Вырвалась только одна – Матрена Ивановна. Она пережила мужа на много десятилетий и умерла в глубокой старости – под сто лет. Я ее знал, немного боялся и стеснялся называть прабабушкой. Высокая, статная, она отличалась несгибаемым нравом, в юности – свирепой красотой, как и все женщины в этом роду. В деревне ей не могли подобрать достойную пару, пока не нашли рукастого шпендрика Гришу. На голову ниже ее, он страстно любил технику и увез молодую в город, на улицу Вокзальную, поближе к паровозам и прочему железу.

Мой прадед Григорий Гаврилович Толстенко боялся жену. Умея справляться только с неживым, он был прекрасным слесарем, токарем, фрезеровщиком.

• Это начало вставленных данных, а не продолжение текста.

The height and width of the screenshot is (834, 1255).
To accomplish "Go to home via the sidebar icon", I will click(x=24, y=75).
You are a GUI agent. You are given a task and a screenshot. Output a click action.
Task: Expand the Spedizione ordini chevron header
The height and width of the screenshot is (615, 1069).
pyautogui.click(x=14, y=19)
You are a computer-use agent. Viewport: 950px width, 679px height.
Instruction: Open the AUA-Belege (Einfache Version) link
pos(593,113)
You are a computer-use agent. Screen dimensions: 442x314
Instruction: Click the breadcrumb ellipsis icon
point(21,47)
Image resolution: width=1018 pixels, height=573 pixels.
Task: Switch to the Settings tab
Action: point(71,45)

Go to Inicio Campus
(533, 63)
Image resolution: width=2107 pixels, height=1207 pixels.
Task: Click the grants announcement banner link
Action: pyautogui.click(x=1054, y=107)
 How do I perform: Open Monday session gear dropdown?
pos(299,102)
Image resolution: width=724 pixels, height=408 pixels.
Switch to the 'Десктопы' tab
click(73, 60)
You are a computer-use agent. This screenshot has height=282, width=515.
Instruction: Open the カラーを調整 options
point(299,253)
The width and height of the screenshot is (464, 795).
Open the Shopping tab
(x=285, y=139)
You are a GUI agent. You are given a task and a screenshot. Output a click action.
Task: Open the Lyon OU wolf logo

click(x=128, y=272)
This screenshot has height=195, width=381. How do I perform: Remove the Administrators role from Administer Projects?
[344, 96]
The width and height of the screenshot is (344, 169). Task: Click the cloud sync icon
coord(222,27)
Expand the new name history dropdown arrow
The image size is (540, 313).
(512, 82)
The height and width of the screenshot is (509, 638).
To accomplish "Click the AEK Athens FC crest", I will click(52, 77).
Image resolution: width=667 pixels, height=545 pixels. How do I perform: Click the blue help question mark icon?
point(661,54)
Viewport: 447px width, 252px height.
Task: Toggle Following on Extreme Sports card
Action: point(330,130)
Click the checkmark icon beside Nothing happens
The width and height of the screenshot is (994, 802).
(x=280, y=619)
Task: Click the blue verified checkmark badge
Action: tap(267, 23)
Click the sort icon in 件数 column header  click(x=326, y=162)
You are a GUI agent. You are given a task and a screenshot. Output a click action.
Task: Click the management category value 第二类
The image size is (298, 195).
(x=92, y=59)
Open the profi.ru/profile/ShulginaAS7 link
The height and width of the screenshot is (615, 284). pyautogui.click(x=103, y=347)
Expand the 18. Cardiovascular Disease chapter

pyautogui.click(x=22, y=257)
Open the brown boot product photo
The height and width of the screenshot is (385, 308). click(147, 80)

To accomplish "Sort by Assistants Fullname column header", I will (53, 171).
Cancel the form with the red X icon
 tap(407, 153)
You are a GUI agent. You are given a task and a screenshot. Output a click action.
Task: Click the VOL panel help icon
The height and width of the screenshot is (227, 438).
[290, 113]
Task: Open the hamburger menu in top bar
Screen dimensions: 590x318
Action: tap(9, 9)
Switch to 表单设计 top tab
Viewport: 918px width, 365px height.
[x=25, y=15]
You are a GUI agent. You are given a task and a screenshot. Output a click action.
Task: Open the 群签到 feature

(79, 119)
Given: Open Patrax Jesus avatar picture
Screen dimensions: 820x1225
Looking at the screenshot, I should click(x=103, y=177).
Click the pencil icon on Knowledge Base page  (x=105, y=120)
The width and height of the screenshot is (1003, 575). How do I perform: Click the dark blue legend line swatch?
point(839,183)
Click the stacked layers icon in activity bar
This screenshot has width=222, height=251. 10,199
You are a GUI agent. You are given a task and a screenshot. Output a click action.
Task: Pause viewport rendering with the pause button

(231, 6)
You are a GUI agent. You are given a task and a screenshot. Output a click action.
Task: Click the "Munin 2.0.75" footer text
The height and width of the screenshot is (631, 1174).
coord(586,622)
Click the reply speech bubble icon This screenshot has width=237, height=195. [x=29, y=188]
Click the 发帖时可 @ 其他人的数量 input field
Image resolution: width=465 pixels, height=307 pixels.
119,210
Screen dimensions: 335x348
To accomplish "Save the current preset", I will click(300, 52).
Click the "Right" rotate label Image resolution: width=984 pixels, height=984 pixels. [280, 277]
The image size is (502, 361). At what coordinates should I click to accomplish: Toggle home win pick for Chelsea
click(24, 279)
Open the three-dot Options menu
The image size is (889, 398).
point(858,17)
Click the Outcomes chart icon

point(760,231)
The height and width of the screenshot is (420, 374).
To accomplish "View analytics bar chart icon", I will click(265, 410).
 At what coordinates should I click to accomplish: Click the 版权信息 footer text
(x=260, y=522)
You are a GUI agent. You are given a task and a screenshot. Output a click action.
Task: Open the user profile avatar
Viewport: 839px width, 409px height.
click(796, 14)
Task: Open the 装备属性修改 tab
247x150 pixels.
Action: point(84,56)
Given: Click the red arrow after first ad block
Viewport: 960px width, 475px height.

Более того, Гриня, как его звала жена, владел мотоциклом и навещал Алексеевку в кожаных голенищах-крагах, начищенных гуталином до черного блеска. Прадед был щеголем, брил голову, носил острую бородку, нафабренные усы и круглые очки. У меня есть такие, но я в них похож на Троцкого. Он служил в железнодорожной мастерской и строил грузовой паровоз «Феликс Дзержинский». Судя по фото, он был передовиком: на лацкане – орден с серпом и молотом. Однажды его с женой отправили в Гагры на отдых: белая толстовка, пальмы, очумелый взгляд.